Excerpt:
PART THREE: Building Team Health with Trust
In my previous blogs in this series, I’ve talked about ways to continually grow and bridge the gap between being a leader who is a driver and needs to get things done, while simultaneously making sure the folks who might report to you or work on our teams feel supported, safe and accomplished. When we are intentional as leaders we’re able to be present, when we collaborate we are seen and are seeing important growth within people, which all pave the way to building trust.
Safety in Confidentiality – If you work for a large organization, there are likely HR policies in place that protect employees when they share personal information. But what about when there’s an inner team struggle that doesn’t fall into one of those categories? Or a person is having a severe case of impostor syndrome? Or maybe it’s a minor rift with someone on the team? Many years ago, when I worked in mental health, I was a manager of an inpatient clinic. I had an employee who was interested in exploring another position internally that was possibly a better fit for them. This employee was super worried about their fellow teammates finding out because they didn’t want to appear like they weren’t dedicated to their team or the work, but instead wanted something that played better to their strengths. There were individuals on this person’s team who had inklings they may be looking elsewhere, but I was in Switzerland. I knew that the moment I broke this person’s trust I wouldn’t get it back. And at the end of the day, they didn’t end up wanting the opportunity and stayed with their team. We owe it to folks to be able to explore other possibilities for the sake of growth.

[Saved data entries]
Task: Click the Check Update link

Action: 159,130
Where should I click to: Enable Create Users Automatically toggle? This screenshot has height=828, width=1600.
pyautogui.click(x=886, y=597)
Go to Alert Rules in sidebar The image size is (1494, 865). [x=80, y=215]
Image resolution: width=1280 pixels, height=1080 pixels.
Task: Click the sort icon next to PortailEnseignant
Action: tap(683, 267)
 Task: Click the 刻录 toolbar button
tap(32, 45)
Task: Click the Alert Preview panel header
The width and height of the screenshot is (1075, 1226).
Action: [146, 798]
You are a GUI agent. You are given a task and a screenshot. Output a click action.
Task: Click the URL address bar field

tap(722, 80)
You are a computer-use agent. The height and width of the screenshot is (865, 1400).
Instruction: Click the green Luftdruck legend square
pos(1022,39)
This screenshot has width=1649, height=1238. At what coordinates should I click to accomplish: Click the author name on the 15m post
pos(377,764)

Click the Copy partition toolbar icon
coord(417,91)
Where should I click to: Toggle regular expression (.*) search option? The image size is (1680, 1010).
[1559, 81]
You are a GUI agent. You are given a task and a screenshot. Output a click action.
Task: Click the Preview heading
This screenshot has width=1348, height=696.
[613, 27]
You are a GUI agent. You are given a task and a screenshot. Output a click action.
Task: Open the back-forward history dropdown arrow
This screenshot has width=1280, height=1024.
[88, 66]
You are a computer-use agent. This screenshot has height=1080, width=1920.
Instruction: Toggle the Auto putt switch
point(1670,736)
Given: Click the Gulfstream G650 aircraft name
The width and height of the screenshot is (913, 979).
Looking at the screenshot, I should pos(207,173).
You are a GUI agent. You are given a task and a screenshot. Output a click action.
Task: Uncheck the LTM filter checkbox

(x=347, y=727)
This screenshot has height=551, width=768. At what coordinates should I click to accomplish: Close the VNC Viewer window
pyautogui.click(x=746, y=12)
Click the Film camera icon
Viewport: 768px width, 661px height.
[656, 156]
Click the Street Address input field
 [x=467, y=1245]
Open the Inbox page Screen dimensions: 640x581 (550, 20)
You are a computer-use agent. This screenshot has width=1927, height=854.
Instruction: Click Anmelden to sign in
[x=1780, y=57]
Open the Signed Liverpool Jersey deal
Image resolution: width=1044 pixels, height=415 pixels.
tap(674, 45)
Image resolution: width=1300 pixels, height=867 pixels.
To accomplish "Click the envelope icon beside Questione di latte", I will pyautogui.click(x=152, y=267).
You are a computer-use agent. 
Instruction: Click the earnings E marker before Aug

What you will do:
a - Answer these questions about the post on team trust:
(i) What does the post say leaders are able to be when they are intentional?
(ii) What are large organizations likely to have in place to protect employees who share personal information?
(iii) What kind of clinic did the writer manage while working in mental health?
b - Repeat the passage of the post on team trust from "PART THREE: Building" to "to building trust.".
These entries have no connection to the post on team trust.

Results for the exercise:
a -
(i) Present.
(ii) HR policies.
(iii) An inpatient clinic.

b -
PART THREE: Building Team Health with Trust
In my previous blogs in this series, I’ve talked about ways to continually grow and bridge the gap between being a leader who is a driver and needs to get things done, while simultaneously making sure the folks who might report to you or work on our teams feel supported, safe and accomplished. When we are intentional as leaders we’re able to be present, when we collaborate we are seen and are seeing important growth within people, which all pave the way to building trust.